I find these matters to be so serious that I am willing to support an Article V convention of the States to redefine and clarify the role of the federal government in how it relates to the States and the People.
The EXEMPT agree -— because they, their families
and Staff, will again (like Moslem invaders and
criminal illegals) be EXEMPT.
That, in of itself, doesn't bother me all that much.
A two-factor or even three-factor authenticator is far more secure, in of itself, than a simple password / passphrase. (FYI, the three factors are "something you know", "something you have", "something you are")
So far, so good, right?
The problem is that this single sign-on would, by its very nature, have to apply to logging on to the Internet, itself (and, with the MS cooperation with the government, perhaps even logging on to your computer, tablet, or even smartphone).
Legally, transactions done with two-factor or three-factor authentication have the characteristic of "non-repudiation" (that is, you cannot say "it wasn't me")
The up-side is that you would have very little concern that somebody could falsely do something in your name.
The down-side is that everybody else would have very little concern that somebody could falsely do something in your name (therefore, you would effectively lose anonymity).
The loss of anonymity has up-sides and down-sides as well. People acting with criminal intent would have a very hard time...but likewise, people just wanting to have privacy could kiss it goodbye.
The final thing that I could see is that, in order for such a single sign-on, single authenticating authority for all electronic transactions to work, there would need to be a single source that could say "yes that's BlueStateRightist" or "no it isn't."
Suppose the agency that administered that single authenticating source decided that they weren't pleased with what "BlueStateRightist" said on Free Republic. They could easily "lose" your credentials in the public key repository. And then you would be utterly cut off.
I know! We could get the same folks that did the website for Obama Care.
A related downside is that if the implementation is flawed (which is likely) the unencrypted and unhashed version of "what you are" will end up in a big list on a Russian hacker website. Since you cannot change "what you are" you will be preclude from using that system forever.

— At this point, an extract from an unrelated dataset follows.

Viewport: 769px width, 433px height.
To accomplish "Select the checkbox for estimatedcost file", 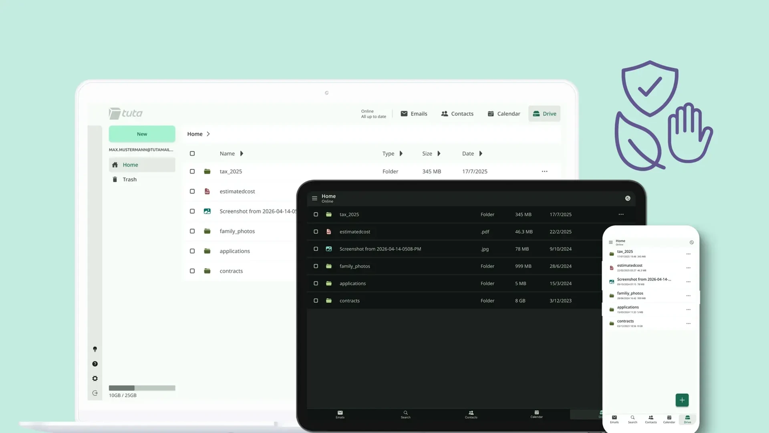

just implant a transponder/microphone at birth and call it a day
Nothing good can come of this.
Sometimes the columns write themselves.
Can’t buy or sell without it...
Would there be a way to do it if a person always had to order by credit using the same device? Report your device stolen and access to your credit and personal infomation could easily be disabled. The technology company would be in charge of strong firewalls instead of having the questionable security of merchandisers.
A chip in the hand and a reader on every device. It ain’t likely, it’s probable.